Boone stands there for a long time, holding his last victim.
When he finally makes it back to Bitter Springs, he doesn't notice how quiet it is. He doesn't notice the grim faces as he walks past. All he can focus on is the weight in his arms, and how he's holding what used to be so full of life. He doesn't stop until Lt. Markland steps in front of him.
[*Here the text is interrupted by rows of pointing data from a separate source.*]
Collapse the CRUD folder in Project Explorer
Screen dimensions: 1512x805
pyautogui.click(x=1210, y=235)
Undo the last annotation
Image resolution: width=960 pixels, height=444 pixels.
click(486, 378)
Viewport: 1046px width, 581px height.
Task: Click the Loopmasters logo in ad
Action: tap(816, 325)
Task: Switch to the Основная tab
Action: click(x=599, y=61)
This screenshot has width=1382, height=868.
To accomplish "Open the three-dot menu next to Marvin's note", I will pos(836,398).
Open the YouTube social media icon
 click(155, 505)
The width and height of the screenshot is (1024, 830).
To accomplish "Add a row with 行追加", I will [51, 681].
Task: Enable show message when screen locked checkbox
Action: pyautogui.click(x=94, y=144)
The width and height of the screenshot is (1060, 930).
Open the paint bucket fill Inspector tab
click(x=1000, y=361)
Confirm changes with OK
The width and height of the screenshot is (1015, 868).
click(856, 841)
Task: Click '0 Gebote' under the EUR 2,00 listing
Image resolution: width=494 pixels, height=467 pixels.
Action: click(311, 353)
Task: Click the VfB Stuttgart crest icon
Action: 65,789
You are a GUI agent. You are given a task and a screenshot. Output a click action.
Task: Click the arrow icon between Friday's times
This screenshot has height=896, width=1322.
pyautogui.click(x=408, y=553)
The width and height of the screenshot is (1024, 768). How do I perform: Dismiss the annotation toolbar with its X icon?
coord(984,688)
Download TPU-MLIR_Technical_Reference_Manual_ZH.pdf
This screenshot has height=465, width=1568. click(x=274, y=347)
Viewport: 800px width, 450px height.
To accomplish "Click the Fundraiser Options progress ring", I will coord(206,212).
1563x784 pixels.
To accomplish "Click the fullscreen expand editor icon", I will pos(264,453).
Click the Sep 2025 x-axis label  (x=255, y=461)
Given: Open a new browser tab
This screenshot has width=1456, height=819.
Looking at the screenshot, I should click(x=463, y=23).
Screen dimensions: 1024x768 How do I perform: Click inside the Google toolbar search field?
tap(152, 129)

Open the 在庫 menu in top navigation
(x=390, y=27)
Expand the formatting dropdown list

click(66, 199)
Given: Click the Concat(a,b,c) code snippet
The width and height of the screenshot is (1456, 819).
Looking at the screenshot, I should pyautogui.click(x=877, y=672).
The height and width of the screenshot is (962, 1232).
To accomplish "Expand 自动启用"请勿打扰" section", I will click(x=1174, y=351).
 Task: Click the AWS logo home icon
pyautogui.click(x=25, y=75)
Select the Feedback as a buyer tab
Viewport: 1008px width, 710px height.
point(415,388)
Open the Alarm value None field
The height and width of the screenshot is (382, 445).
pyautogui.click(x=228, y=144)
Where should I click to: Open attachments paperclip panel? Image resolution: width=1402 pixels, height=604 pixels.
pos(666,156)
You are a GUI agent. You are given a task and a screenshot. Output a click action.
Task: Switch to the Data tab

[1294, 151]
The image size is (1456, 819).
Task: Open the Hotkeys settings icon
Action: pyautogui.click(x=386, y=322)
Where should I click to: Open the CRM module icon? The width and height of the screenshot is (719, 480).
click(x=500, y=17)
"Boone," he intones softly. Boone doesn't answer. He just looks through him. "Boone, give him to me. We'll bury him." He reacts by gripping the Courier's body tightly as Markland tries to take him. Markland speaks quietly, and soothingly, but Boone can't make any sense out of what he's saying. Finally, his grip weakens, and the Courier's body is taken from him. Markland carries him over to the graves that line the entrance to Bitter Springs. Boone wants to object. He doesn't want his friend to lie with his previous murder victims for all of eternity, but he can't find his voice. It is fitting, after all. Boone helped kill the people lying in those graves, just as sure as he killed the Courier. He silently follows Markland, pausing only to grab a shovel.
He'll bury him. He owes him that much.
Boone watches the sun rise over the Mojave, the freshly dug grave a haunting reminder that he couldn't escape his punishment. He knew what the Courier was going to tell him.
He was going to say that Boone couldn't change the past, but he could choose to work toward a better future. That he could take his grief, and make it coalesce into a purpose. That might have worked, had the Courier lived.
But he hadn't, because he had been with Boone.
Boone hated the Mojave Wasteland. He had lost his life here, and inherited the wasteland's quality of burning the people around him to ashes. He followed orders at Bitter Springs, had killed the love of his life, had doomed his best friend to a life of loneliness, and now, he had taken the life of the last person who had cared about him.
Boone had a purpose now. He would leave the Mojave. After all, he couldn't be late for his engagement in Shady Sands. He had two bullets to give as a gift.